YOUR INSTRUCTIONS:
Swap every occurrence of "screenshot" in the lines below for "image", and reproduce all of the lines with nothing else altered.
-- DATA FOR THE TASK start --
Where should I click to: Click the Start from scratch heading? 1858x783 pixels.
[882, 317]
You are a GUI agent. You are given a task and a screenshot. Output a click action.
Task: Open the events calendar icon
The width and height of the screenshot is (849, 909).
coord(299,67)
-- DATA FOR THE TASK end --
WRITTEN RESPONSE:
Where should I click to: Click the Start from scratch heading? 1858x783 pixels.
[882, 317]
You are a GUI agent. You are given a task and a image. Output a click action.
Task: Open the events calendar icon
The width and height of the image is (849, 909).
coord(299,67)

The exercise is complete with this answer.